A catastrophic accident forces a young Catholic wife to question the good intentions of those around her, in Wood’s polished second outing (after My Only Story, 2003), set in small-town Maine
Incredibly, the abandonment of Lizzy Mitchell on the side of the road after she’s hit by a car one March night becomes the third traumatic desertion of her life: the first occurred when her parents died in an airplane crash, leaving her orphaned at age two; the second from the vanishing of her caretaker uncle, Father Mike, when she was nine. Nobody believes that Lizzy remembers a visitation when she was in the hospital after the accident—not even her husband, Drew, who is trying to repair their marriage after suspicions of his infidelity drove Lizzy out the night of the accident.

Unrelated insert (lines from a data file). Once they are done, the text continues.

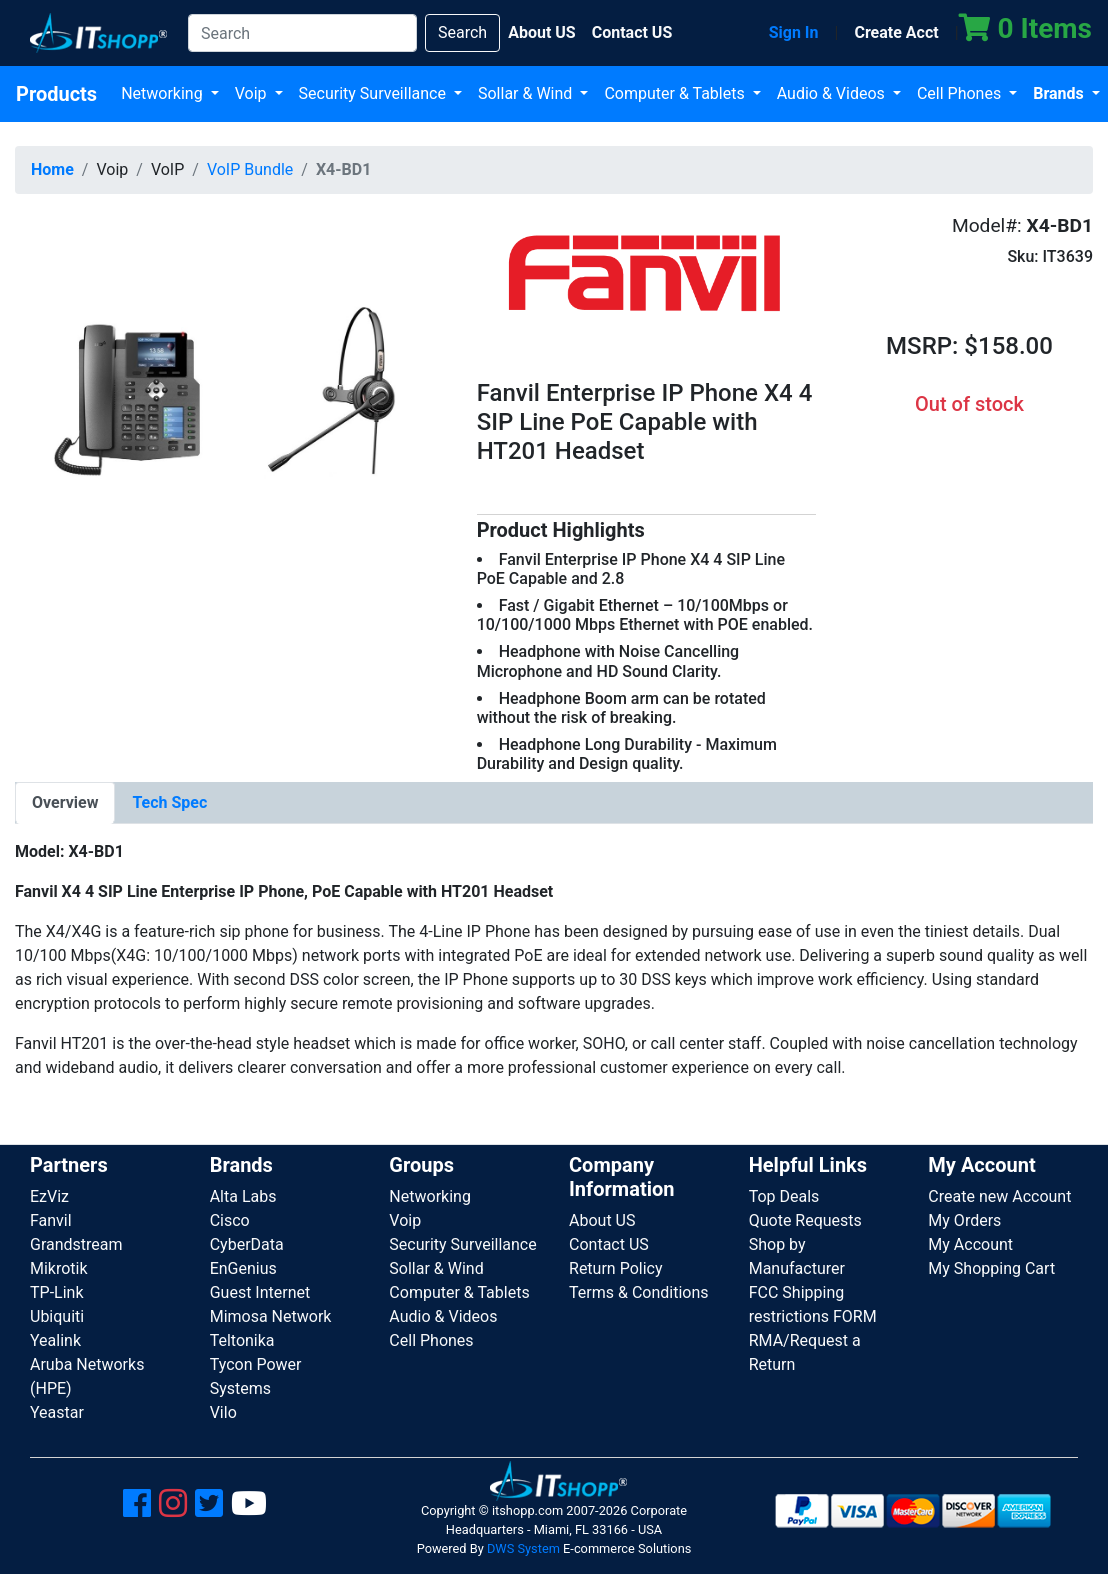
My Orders (964, 1220)
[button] (231, 392)
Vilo (223, 1412)
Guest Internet (260, 1292)
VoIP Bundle (250, 169)
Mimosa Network (271, 1316)
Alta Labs (243, 1196)
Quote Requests (805, 1220)
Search (462, 32)
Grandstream (76, 1244)
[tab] (65, 803)
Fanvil (51, 1220)
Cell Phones (961, 93)
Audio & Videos (833, 93)
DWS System (523, 1548)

Yet Lizzy swears that her beloved Father Mike was there, although she has always been told that he died shortly after the dubious child molestation charges wrested the priest away from her. A 30-year-old counselor in a high school, Lizzy suddenly receives word from the so-called Bad Samaritan who moved her body after she was struck by another car and then left her on the side of the road after calling 911: this aged broken-hearted alcoholic, Harry Griggs, desperately seeks her forgiveness but then doesn’t have the strength to use her confidence in turning his life around. After an opening bang, Wood gradually works her way back in time, using alternating points of view and time periods to unravel the soulful mystery of these deeply scarred and intensely human characters. The trials visited upon Lizzy both as a child and adult seem brutally unendurable, and yet her vulnerability becomes her strength. Overall, Wood keeps a firm control, even when testing poor Father Mike with every temptation imaginable. Quotes from The Liturgy of the Hours delicately weave a Christian message throughout.
A quiet tale with epic repercussions.